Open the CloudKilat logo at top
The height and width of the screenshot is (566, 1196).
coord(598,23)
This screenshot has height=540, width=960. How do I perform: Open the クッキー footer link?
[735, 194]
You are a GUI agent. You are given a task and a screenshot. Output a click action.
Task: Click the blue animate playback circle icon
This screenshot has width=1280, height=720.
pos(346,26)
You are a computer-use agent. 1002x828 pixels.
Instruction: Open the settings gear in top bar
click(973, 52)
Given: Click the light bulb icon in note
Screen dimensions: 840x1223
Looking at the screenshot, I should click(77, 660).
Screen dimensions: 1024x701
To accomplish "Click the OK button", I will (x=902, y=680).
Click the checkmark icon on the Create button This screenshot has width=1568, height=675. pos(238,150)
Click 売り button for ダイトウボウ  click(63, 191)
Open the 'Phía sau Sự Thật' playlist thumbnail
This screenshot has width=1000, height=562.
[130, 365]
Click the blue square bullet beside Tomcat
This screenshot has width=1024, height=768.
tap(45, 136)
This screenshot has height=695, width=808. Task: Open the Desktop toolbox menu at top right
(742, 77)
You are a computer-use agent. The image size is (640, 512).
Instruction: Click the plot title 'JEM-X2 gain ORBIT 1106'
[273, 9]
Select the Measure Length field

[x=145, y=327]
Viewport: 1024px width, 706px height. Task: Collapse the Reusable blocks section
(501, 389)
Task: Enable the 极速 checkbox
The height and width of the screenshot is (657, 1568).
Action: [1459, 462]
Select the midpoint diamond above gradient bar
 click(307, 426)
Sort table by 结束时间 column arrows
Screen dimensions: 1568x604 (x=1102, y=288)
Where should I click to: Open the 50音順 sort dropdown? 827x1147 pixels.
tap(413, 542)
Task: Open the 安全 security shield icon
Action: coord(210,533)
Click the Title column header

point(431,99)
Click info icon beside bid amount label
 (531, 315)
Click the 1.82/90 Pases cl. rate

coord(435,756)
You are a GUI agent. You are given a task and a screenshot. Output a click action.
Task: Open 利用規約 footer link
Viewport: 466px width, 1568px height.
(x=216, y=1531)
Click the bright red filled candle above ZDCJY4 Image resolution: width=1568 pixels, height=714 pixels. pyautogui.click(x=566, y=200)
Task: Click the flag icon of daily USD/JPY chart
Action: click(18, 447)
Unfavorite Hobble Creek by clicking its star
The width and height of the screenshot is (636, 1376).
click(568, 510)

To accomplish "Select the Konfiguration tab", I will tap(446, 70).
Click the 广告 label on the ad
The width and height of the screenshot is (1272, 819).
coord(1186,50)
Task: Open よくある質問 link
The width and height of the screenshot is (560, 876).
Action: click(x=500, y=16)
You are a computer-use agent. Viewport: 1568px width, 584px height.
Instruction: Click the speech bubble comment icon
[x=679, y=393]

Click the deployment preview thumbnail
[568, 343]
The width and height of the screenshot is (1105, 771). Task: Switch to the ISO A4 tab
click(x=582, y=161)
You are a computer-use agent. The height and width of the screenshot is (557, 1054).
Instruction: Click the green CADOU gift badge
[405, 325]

WORK INSTRUCTION:
Please restate every record shown above, word for word.

RESPONSE TO THE EXERCISE:
Open the CloudKilat logo at top
The height and width of the screenshot is (566, 1196).
coord(598,23)
This screenshot has height=540, width=960. How do I perform: Open the クッキー footer link?
[735, 194]
You are a GUI agent. You are given a task and a screenshot. Output a click action.
Task: Click the blue animate playback circle icon
This screenshot has width=1280, height=720.
pos(346,26)
You are a computer-use agent. 1002x828 pixels.
Instruction: Open the settings gear in top bar
click(973, 52)
Given: Click the light bulb icon in note
Screen dimensions: 840x1223
Looking at the screenshot, I should click(77, 660).
Screen dimensions: 1024x701
To accomplish "Click the OK button", I will (x=902, y=680).
Click the checkmark icon on the Create button This screenshot has width=1568, height=675. pos(238,150)
Click 売り button for ダイトウボウ  click(63, 191)
Open the 'Phía sau Sự Thật' playlist thumbnail
This screenshot has width=1000, height=562.
[130, 365]
Click the blue square bullet beside Tomcat
This screenshot has width=1024, height=768.
tap(45, 136)
This screenshot has height=695, width=808. Task: Open the Desktop toolbox menu at top right
(742, 77)
You are a computer-use agent. The image size is (640, 512).
Instruction: Click the plot title 'JEM-X2 gain ORBIT 1106'
[273, 9]
Select the Measure Length field

[x=145, y=327]
Viewport: 1024px width, 706px height. Task: Collapse the Reusable blocks section
(501, 389)
Task: Enable the 极速 checkbox
The height and width of the screenshot is (657, 1568).
Action: [1459, 462]
Select the midpoint diamond above gradient bar
 click(307, 426)
Sort table by 结束时间 column arrows
Screen dimensions: 1568x604 (x=1102, y=288)
Where should I click to: Open the 50音順 sort dropdown? 827x1147 pixels.
tap(413, 542)
Task: Open the 安全 security shield icon
Action: coord(210,533)
Click the Title column header

point(431,99)
Click info icon beside bid amount label
 (531, 315)
Click the 1.82/90 Pases cl. rate

coord(435,756)
You are a GUI agent. You are given a task and a screenshot. Output a click action.
Task: Open 利用規約 footer link
Viewport: 466px width, 1568px height.
(x=216, y=1531)
Click the bright red filled candle above ZDCJY4 Image resolution: width=1568 pixels, height=714 pixels. pyautogui.click(x=566, y=200)
Task: Click the flag icon of daily USD/JPY chart
Action: click(18, 447)
Unfavorite Hobble Creek by clicking its star
The width and height of the screenshot is (636, 1376).
click(568, 510)

To accomplish "Select the Konfiguration tab", I will tap(446, 70).
Click the 广告 label on the ad
The width and height of the screenshot is (1272, 819).
coord(1186,50)
Task: Open よくある質問 link
The width and height of the screenshot is (560, 876).
Action: click(x=500, y=16)
You are a computer-use agent. Viewport: 1568px width, 584px height.
Instruction: Click the speech bubble comment icon
[x=679, y=393]

Click the deployment preview thumbnail
[568, 343]
The width and height of the screenshot is (1105, 771). Task: Switch to the ISO A4 tab
click(x=582, y=161)
You are a computer-use agent. The height and width of the screenshot is (557, 1054).
Instruction: Click the green CADOU gift badge
[405, 325]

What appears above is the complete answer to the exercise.